第2話 不思議な娘


 少し濁っているのもあるのだろうが、川は底が見えなかった。


 河原の、そこら辺にあった石をひとつ、川に投げてみる。


 ぽちゃんと音がして水に沈んだきり、一向に浮かび上がってこない。



 …不気味だ。



 突如、二分の恐怖心が四分にまで膨れ上がって、手前の心をこの川のように濁した。


 投げたのは小さな石だ。


 すぐに浮かび上がってくるはずだろう。



 四分の好奇心は、この川を渡りたいと叫ぶが、その声は耳に届く前に霞む。



 その時、水面が揺れた。


 風は吹いていない。



 本当にこの川は、手前の心を映しているのではないか。


 そんな馬鹿げた思考を嘲笑い、履いていた足袋と草履を脱ぐ。


 着物の裾をたくしあげると、恐る恐る片足を川に浸けた。



「何を…しているのですか。」



 今度は後ろからはっきり、知らぬ女の声がした。


 振り返れば、見たことの無い着物を纏った、どこかあどけない雰囲気の娘がいた。


 その小さな顔には疑惑の念が浮かんでおり、何か悪いことをしたのかと、慌てて言い訳を探す。



「あ、足湯をしようかと…。」


「川の水で…?」


「さ、最近は市中でも流行ってるんだよ。」



 つっこんでいた足を引き上げると、手前に出来るだけの笑顔で振り返った。


 そうだ、この娘なら、ここが何処なのかわかるかもしれない。


 未だ不審な者を見るかのような目で手前を見つめる娘に問いかける。



「貴殿はここが何処であるかご存知か?」


「え?いえ…。」



 返ってきた答えに、自然と溜め息が溢れた。


 だが、それならば彼女も手前と同じ立場なのだろう。


 ここは、少しでも情報を共有して、互いに帰宅する方法を探すべきだ。


 きっとこの娘にも、家で待つ者がいる。


 子供もいるやもしれない。



「貴殿の名を聞きたい。
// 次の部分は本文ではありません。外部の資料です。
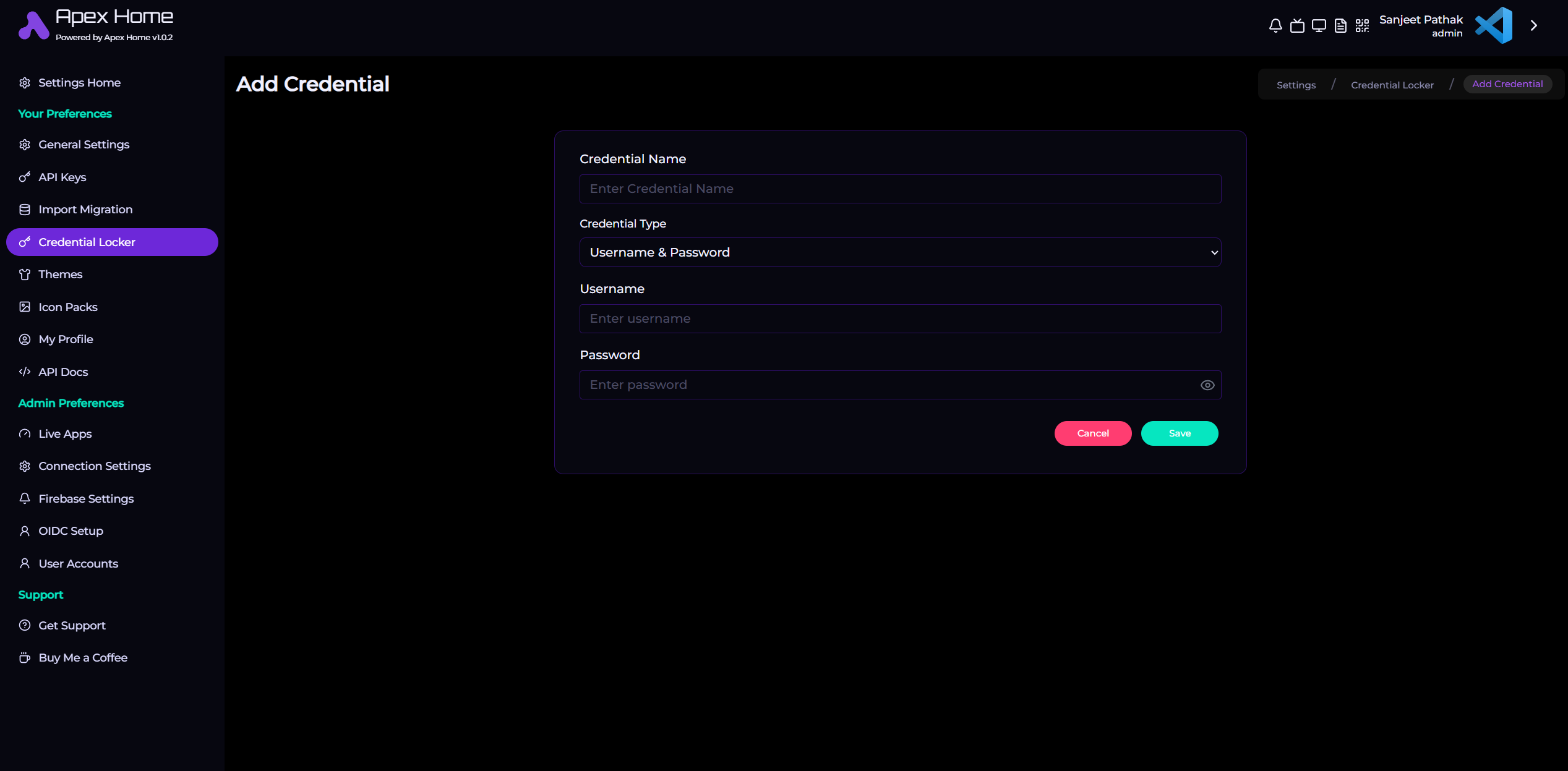Image resolution: width=1568 pixels, height=771 pixels.
Task: Click the VS Code profile avatar
Action: coord(1494,26)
」


「私…は、ミツキです。」



 ミツキ…聞いた名前を無意識に繰り返すと、顔を背けられた。


 …この胸の痛みはなんだろう。



「失礼、手前としては良い名だと思うが、知らぬ男に名を呼ばれるのは不快だろう。

ここは共に、知り得ることの共有でもしないかい?」



 大人の男っぽく、少しでもたくましく見えるように余裕そうな表情で足袋を履く。


 娘を怖がらせてはいけない。


 女、子供には優しく、男とは楽しく。


 それが手前の中に刻まれた約束。



「良い名前…?そんなこと…初めて…。

でも…私、自分の名前以外は何も知らないんです。」



 そう言う娘…ミツキの顔は、とても切なげだった。


 草履を履いて立ち上がると、冷えた足を前に出し、ミツキに近付く。


 そして、手前の体は河原へと打ちつけられた。